Meta Raises Spending Forecast Amid AI Push And Regulatory Pressure
Meta Platforms has increased its annual capital spending forecast, signalling a deeper commitment to artificial intelligence infrastructure. The company now expects capital expenditure for 2026 to range between $125 billion and $145 billion, up from its earlier estimate of $115 billion to $135 billion.
However, investor sentiment weakened following the announcement, with shares falling more than 6 percent in extended trading. The revised forecast reflects rising costs linked to AI expansion, including more expensive memory components, rather than a fundamental shift in investment strategy.
At the same time, Meta warned that growing legal and regulatory challenges in both the United States and the European Union could significantly affect its financial performance. The company continues to face scrutiny over concerns related to youth safety on its platforms.
Legal Challenges And Youth Backlash Intensify
Meta acknowledged increasing pressure from regulators and legal bodies, particularly regarding its impact on younger users. The company noted that upcoming trials in the United States could lead to material financial losses.
Additionally, several governments are introducing restrictions on teenage access to social media platforms. Alongside these measures, Meta is confronting thousands of lawsuits from individuals and institutions. These cases allege that its platforms were intentionally designed to be addictive and harmful to children.

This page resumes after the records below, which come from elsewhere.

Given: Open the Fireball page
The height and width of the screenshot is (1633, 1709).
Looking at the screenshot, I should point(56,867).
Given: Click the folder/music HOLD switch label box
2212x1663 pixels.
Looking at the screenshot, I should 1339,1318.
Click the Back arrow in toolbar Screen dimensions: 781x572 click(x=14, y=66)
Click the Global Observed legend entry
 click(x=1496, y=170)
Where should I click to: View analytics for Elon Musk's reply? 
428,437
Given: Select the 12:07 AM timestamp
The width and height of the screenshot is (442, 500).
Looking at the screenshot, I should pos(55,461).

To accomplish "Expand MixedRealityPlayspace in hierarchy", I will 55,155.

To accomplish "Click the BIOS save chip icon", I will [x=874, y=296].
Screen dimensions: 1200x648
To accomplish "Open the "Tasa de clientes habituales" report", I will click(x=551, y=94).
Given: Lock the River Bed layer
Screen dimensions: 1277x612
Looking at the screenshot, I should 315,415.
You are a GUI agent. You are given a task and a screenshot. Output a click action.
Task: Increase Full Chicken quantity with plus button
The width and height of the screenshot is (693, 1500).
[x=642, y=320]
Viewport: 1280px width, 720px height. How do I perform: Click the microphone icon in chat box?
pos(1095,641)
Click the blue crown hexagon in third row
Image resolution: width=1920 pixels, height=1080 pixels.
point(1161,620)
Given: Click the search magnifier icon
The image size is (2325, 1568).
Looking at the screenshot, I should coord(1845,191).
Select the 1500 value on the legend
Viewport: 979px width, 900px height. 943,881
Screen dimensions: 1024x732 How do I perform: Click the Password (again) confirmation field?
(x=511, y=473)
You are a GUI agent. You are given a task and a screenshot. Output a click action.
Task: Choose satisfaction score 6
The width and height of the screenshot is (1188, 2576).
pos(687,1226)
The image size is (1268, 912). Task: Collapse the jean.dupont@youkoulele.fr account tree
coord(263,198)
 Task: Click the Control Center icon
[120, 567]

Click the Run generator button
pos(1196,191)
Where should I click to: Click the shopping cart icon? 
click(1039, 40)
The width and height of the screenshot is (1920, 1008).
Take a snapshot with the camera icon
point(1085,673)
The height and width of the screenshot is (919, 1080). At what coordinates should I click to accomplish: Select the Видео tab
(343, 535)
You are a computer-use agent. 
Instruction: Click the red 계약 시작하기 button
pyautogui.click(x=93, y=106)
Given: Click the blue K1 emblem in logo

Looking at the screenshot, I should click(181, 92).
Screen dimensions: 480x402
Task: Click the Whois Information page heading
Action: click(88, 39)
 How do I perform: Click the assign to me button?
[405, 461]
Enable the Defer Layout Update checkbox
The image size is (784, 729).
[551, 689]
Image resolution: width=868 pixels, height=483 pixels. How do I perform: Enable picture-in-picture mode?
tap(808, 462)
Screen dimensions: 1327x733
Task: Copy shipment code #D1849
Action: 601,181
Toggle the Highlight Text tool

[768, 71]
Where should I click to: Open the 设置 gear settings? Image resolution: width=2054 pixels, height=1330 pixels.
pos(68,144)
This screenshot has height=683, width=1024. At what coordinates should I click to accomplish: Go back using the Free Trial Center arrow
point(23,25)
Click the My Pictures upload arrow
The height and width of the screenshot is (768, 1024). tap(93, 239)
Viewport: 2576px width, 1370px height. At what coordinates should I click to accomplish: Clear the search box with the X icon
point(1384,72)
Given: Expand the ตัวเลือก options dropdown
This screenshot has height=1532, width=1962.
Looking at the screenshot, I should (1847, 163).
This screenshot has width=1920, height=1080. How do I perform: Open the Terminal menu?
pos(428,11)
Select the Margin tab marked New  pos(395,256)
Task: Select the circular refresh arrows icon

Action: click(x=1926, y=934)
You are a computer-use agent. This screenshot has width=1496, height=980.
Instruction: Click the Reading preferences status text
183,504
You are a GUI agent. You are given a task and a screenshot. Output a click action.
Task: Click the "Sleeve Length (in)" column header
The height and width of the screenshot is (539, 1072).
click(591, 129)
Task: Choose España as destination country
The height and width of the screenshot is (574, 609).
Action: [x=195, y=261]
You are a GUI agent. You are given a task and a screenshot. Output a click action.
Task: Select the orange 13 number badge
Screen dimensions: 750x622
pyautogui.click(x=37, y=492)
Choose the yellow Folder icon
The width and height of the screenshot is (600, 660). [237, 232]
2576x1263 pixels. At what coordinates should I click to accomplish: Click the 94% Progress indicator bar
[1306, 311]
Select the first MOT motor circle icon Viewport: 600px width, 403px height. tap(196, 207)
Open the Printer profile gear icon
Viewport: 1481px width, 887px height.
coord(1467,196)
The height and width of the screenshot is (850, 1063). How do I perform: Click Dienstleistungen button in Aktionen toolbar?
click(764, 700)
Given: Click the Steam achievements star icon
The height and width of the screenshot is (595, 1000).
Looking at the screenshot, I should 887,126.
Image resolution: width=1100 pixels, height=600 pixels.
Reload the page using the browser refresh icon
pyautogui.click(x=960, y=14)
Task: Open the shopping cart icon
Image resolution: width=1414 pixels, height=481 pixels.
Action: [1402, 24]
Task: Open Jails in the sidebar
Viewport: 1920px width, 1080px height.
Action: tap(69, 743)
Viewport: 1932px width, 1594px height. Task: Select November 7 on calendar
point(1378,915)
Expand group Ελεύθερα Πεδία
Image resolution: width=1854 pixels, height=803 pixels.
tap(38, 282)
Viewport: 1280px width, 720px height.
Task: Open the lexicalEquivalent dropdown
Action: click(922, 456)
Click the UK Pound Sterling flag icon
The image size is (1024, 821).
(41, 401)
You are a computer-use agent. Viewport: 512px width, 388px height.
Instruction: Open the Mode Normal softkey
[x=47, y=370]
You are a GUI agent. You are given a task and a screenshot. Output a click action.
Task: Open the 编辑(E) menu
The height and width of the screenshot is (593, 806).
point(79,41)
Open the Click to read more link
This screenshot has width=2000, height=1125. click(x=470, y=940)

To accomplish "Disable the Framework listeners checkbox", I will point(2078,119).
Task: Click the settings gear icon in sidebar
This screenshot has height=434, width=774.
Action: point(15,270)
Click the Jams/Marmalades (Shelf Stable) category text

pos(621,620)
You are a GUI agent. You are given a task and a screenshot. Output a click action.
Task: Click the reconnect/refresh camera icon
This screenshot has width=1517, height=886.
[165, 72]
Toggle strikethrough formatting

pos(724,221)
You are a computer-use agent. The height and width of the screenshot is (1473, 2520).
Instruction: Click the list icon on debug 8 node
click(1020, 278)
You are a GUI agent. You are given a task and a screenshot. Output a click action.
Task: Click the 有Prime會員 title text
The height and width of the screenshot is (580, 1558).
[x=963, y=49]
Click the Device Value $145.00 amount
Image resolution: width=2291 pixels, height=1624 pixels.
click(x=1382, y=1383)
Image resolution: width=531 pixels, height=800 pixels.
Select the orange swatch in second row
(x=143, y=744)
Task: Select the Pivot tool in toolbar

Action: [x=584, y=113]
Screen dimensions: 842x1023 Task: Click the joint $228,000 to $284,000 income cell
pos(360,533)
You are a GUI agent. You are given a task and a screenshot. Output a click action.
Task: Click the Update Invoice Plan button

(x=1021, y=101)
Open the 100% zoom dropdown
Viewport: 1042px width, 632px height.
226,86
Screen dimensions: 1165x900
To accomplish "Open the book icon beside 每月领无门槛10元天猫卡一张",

Among the most significant legal proceedings are a major trial in New Mexico and a closely watched case in California. These cases are expected to influence nearly 2,000 similar lawsuits filed by school districts across the United States.
User Growth Slows Despite Global Reach
Meta also reported a notable shift in user metrics. For the first time, the company recorded a quarterly decline in its Daily Active People measure, which tracks usage across its platforms.
The company attributed this decline to external disruptions, including internet outages in Iran and restrictions affecting WhatsApp access in Russia. Nevertheless, on a yearly basis, Daily Active People increased by 4 percent, reaching 3.56 billion in the first quarter.
Despite steady growth, the user decline raised concerns among investors, especially as competing technology firms continue to report stronger performance.
Workforce Restructuring And AI Integration
Meta is undergoing significant organisational changes as it integrates artificial intelligence more deeply into its operations. The company is planning additional layoffs in the second half of the year, following earlier workforce reductions.
Moreover, Meta is introducing new internal tools designed to monitor employee activity. These tools will collect data such as mouse movements and keystrokes to help train AI systems capable of performing workplace tasks autonomously.
Company leadership indicated that the evolving capabilities of artificial intelligence are reshaping how teams are structured. Smaller, highly skilled teams are increasingly able to deliver outputs that previously required much larger groups.
Financial Performance And Outlook
Meta reported first-quarter revenue of $56.31 billion, exceeding analyst expectations. It projected second-quarter revenue between $58 billion and $61 billion, broadly aligning with forecasts.
Despite these results, investors remained cautious. Concerns centred on rising capital expenditure without a corresponding reduction in operating costs. While Meta maintained its overall expense forecast for 2026, the increased investment in AI infrastructure has raised questions about future profitability.
The company’s workforce stood at 77,986 employees at the end of March, showing a slight increase from the previous year but a decline from the end of December. This reflects ongoing adjustments as Meta seeks to balance efficiency with innovation.